そしてこの本が素晴しいのは服飾好きやブランド好きの人が興味深く読めるというだけでなく、ブランドとはなにかというマーケティング的な視点や事業の多角経営が生み出す弊害など経営的な視点からも読む事が可能な点です。著者が意図したわけではないと思いますが、著者が問い続ける「高級ブランドとはなにか」「高級ブランドはどうあるべきか」という問題が、自動的にこれらの視点でも読む事を可能にしているのです。

しかし本書の内容はかなり過激で、ブランドの生い立ちから商業主義への変貌の過程を記すだけに留まらず、東南アジア製のブランド品をメイド・イン・フランスにするカラクリやセレブに自社製品を使ってもらうためのエゴ丸出しの攻防、偽造品ビジネスやその陰にある貧困や児童売買にまで踏み込んでいます。偽造品を作るタイの業者が子供達が外で遊ばないように足を骨折させ、折れた足を太ももに縛り付けて治らないようにして強制労働させていたという痛ましい話もありました。

例えば一生涯使えるというだけでなく自分の子供達も使えるほど丈夫で、使いやすく洗練されたデザインのバッグを作っていたブランドが商業主義に走り、販売価格をそのままにして品質を下げるようになりました。ブランドは長い伝統や歴史を全面に押し出しますが、熟練の職人の代わりに大型機械と低賃金労働者が雇われました。創業者も去り、培われた技術も理念も消え去ったブランドが守ろうとしてるのは、今や製品そのものではなくブランドが象徴するものになっていきます。

高級なイメージや有名人と同じものを所有できることで自分が高みに立ったと思わせる幻想こそが最重要となり、その結果として大幅に引き下げられた製造コストと反比例して高額な広告宣伝費が使われるようになりました。
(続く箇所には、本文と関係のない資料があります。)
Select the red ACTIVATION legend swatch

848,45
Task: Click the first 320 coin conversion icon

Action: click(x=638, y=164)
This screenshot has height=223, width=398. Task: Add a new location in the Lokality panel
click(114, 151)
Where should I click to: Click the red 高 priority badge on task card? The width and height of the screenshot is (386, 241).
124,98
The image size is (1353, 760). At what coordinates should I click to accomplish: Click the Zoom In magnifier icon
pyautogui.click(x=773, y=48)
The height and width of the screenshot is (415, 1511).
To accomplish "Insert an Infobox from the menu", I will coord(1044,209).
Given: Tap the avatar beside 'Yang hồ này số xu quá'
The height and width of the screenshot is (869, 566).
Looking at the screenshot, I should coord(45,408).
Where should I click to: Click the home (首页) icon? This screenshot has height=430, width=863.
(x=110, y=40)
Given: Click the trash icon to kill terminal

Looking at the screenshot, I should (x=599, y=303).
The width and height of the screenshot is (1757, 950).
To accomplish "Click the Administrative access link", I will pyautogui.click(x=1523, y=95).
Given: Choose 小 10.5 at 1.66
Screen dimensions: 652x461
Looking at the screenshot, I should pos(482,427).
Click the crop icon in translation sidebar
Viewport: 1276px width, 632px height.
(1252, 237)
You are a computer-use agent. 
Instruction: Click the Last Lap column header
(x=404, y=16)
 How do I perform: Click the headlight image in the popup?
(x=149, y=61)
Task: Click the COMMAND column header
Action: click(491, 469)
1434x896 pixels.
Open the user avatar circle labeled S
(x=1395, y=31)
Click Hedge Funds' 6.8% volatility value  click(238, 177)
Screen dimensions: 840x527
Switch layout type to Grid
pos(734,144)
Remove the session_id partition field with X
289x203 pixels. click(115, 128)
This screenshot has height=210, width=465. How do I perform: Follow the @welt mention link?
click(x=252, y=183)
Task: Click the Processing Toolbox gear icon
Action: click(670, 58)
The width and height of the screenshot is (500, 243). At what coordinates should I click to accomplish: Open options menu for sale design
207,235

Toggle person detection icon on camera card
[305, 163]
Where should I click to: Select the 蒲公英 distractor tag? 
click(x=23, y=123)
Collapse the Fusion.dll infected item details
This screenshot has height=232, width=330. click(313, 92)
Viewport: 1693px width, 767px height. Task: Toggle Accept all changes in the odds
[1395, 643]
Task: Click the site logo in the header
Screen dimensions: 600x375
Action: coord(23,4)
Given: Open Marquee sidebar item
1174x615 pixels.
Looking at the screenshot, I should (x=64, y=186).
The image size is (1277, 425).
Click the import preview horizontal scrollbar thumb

ブランドはその幻想を守るために高額な広告料を払い続け、消費者はその幻想を味わうためにビニル製のバッグに革製のバッグ以上の価格を支払い続けます。欧米の消費者はこういった消費活動に疲れ、次に日本が疲れ、今は中国が主な舞台になっています。著者は新興の大国が尽きてしまったら、高級ブランドはどこに向かうのだろうかと問いかけます。

以前にも書きましたが、服飾関連のジャーナリズムは基本的にブランドのちょうちん持ちを強要されます。ネタ切れのデザイナーが苦し紛れにひねり出したような商品であっても、広告主の機嫌を損ねないように賞賛しなくてはならないことが多いのです。その中で本書はブランド産業の裏側をこれでもかと書きたてました。職を失うのではないかと他人事ながら不安になる内容ですが、著者の愛情の深さから書かずにはいられなかったというところでしょう。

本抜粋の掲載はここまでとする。